● Given data:

──────────

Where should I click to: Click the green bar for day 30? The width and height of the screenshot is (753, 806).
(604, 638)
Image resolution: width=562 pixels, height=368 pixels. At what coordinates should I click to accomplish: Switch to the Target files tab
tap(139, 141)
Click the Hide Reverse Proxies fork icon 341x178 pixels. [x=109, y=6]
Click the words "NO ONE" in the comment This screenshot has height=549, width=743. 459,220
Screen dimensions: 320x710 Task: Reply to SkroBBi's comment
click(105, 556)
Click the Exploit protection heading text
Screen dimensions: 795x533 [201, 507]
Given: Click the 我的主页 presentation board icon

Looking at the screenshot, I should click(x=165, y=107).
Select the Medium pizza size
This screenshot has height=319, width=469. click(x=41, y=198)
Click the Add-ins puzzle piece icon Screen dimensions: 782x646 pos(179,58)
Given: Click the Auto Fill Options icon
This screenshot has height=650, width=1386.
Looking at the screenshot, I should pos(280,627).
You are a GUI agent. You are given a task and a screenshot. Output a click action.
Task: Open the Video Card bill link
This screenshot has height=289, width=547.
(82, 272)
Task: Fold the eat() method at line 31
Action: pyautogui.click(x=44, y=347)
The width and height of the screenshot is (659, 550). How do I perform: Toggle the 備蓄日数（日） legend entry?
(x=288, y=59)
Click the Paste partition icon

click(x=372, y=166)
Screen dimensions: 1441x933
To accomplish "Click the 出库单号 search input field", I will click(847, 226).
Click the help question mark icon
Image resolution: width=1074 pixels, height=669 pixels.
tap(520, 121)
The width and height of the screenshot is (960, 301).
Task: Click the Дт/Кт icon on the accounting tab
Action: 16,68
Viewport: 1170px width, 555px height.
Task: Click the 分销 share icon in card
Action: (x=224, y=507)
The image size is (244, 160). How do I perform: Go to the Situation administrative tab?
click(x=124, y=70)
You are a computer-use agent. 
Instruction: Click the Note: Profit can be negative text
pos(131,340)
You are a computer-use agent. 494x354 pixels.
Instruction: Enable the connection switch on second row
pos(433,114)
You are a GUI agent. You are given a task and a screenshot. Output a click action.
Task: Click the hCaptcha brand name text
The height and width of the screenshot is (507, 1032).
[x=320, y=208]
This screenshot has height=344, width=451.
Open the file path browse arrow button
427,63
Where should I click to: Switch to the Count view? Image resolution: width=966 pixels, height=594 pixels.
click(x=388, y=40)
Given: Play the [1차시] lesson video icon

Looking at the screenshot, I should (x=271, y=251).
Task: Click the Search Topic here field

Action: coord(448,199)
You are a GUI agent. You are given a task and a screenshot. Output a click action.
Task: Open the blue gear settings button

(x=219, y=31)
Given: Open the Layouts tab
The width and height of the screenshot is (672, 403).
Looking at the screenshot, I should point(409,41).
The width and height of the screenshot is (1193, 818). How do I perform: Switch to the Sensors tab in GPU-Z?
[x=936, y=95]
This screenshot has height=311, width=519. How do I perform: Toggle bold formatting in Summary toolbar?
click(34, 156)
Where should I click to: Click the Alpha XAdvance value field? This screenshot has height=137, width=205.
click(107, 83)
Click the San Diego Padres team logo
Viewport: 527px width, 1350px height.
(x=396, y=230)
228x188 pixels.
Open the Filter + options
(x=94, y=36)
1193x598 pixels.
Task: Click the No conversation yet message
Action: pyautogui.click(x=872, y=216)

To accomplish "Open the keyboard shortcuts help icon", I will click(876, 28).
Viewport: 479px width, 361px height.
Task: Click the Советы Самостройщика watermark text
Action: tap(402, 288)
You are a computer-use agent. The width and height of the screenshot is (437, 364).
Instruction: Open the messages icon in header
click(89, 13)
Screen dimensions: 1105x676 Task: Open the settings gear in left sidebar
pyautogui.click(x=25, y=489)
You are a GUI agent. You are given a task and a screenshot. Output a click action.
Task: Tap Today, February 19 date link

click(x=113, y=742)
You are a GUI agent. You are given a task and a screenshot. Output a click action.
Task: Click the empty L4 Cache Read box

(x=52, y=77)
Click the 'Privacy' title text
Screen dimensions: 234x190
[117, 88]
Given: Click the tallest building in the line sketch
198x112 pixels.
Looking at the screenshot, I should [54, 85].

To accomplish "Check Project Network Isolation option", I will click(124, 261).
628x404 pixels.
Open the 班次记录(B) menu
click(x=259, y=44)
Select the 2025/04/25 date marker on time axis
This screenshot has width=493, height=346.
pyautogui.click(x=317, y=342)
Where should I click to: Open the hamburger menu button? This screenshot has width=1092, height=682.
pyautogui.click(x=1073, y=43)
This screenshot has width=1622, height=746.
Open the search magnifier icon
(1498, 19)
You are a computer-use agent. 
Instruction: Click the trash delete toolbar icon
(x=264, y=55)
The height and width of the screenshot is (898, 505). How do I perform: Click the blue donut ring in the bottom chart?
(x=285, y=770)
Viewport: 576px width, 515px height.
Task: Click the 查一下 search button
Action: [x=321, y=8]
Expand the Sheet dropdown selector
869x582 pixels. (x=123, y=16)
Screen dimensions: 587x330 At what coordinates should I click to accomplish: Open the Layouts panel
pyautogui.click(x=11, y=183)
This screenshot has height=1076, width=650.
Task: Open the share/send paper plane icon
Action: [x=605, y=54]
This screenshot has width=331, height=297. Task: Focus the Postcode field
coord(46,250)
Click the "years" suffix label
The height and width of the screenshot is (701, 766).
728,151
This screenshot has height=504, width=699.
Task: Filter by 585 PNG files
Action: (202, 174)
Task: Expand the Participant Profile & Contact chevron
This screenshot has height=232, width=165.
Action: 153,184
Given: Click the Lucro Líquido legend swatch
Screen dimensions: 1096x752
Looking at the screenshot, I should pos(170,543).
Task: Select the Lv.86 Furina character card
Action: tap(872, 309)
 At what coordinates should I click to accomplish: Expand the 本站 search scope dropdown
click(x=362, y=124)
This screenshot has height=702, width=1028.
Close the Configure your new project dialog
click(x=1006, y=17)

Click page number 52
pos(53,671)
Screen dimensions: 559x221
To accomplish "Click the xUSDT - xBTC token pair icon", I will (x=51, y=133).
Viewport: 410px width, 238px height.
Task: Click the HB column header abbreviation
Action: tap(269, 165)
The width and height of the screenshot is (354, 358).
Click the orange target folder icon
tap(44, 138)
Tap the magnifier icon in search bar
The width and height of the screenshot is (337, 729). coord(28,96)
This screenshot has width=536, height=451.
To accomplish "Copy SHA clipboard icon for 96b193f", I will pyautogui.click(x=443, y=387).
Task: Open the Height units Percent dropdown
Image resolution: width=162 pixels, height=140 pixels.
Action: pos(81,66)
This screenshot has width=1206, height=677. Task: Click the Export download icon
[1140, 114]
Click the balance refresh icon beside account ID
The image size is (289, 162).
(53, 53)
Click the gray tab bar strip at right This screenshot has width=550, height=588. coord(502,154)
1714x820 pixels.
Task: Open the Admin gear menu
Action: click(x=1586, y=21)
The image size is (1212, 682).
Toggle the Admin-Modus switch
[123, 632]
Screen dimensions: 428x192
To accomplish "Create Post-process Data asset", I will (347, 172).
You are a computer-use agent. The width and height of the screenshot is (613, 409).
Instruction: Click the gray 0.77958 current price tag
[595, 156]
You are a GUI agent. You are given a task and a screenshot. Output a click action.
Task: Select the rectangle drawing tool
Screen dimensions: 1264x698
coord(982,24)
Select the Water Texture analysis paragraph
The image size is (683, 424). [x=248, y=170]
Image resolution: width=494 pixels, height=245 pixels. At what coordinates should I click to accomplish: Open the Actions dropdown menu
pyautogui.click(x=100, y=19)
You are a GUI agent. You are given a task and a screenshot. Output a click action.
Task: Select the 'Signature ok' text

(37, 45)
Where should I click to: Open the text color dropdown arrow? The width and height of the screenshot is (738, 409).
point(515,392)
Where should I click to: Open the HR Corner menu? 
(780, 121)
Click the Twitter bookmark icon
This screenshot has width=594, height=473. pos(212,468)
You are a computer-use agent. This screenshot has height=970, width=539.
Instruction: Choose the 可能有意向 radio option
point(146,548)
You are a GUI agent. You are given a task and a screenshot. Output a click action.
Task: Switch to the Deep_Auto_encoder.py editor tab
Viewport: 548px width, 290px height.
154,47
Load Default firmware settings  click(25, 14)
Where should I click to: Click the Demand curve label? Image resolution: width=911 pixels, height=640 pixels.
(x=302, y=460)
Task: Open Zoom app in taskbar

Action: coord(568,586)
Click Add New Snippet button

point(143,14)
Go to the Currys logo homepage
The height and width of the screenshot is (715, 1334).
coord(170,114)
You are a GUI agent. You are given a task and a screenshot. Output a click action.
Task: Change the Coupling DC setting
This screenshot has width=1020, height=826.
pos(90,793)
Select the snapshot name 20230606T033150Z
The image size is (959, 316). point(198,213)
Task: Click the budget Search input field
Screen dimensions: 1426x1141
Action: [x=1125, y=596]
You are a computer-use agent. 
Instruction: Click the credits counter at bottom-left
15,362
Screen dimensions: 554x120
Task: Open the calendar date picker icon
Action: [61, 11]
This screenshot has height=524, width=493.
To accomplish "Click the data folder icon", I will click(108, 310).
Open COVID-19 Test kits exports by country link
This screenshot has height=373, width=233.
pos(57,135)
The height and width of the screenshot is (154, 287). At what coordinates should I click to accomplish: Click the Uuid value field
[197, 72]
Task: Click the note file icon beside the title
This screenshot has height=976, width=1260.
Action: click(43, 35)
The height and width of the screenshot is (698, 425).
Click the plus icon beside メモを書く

──────────

● Exercise details:
Gather from the data above every line with the string "input".

● Exercise solution:
To accomplish "Click the 出库单号 search input field", I will click(847, 226).
Task: Click the budget Search input field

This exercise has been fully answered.